Den nach der Tiefe hin verschobenen Klang zu hören, war ein besonderes Erlebnis. Im zweiten Satz wird die Violine zur einsamen Optimistin, während die anderen drei Schwermut verbreiten. Wenn sich die Celli gelegentlich doch einmal, und naturgemäß schwerfällig, in höhere Tongefilde bemühen, persiflieren sie den Geigenstrahl eher, als dass sie ihn unterstützten. Ab und zu lockert sich die Stimmung auf – wenn jemand ein Solo hat und der Rest den Begleitpart übernimmt, oft im spielerischen Pizzicato. Enders pflegt einen pathosgeladenen Duktus, die Offbeat-Einwürfe Müller-Schotts dagegen sind verschmitzt; die Bratschistin Kyoungmin Park spielt ihre Soli anfangs etwas schüchtern, ehe auch sie ihr Temperament in den Ton legt.

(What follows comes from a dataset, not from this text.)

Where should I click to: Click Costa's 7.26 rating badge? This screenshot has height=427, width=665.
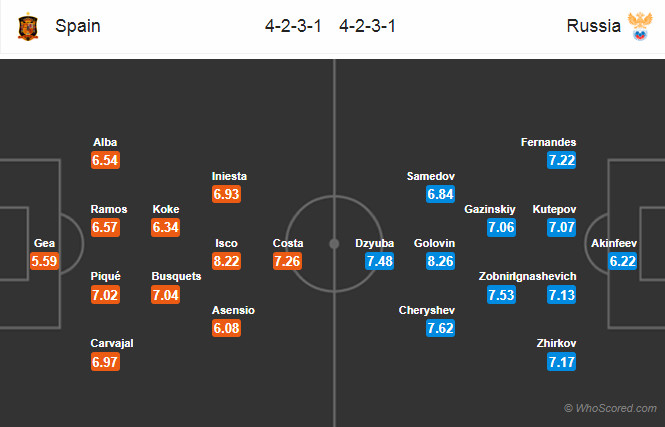[288, 261]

Zuvor gab es Lieder mit dem Tenor Simon Bode und Igor Levit am Klavier. Sie interpretierten Klassiker wie „Heidenröslein“ und „Der Lindenbaum“ von Franz Schubert oder Benjamin Brittens „The Salleys Garden“. Mühelos erklimmt Bodes Leggiero hohe Stellen wie in Wolfgang Amadeus Mozarts „Das Veilchen“ und „Es steht ein Lind“ von Johannes Brahms. Sein musikalischer Partner hielt sich spürbar zurück, Levit beschränkte sich auf die Rolle des Begleitens. Besonders gelungen waren das wenig bekannte Lied „An eine Stadt ‚Heidelberg’“ von Hanns Eisler sowie Schuberts „Erlkönig“. Bode deutete die Lieder dramatisch aus; bei Eisler funktionierte das, weil sich dieser Ansatz mit der filmmusikähnlichen Tonsprache gut vertrug, und der „Erlkönig“ gilt wegen der vielen Rollenwechsel und dem konkreten dramatischen Handlungsbogen ohnehin als Minioper.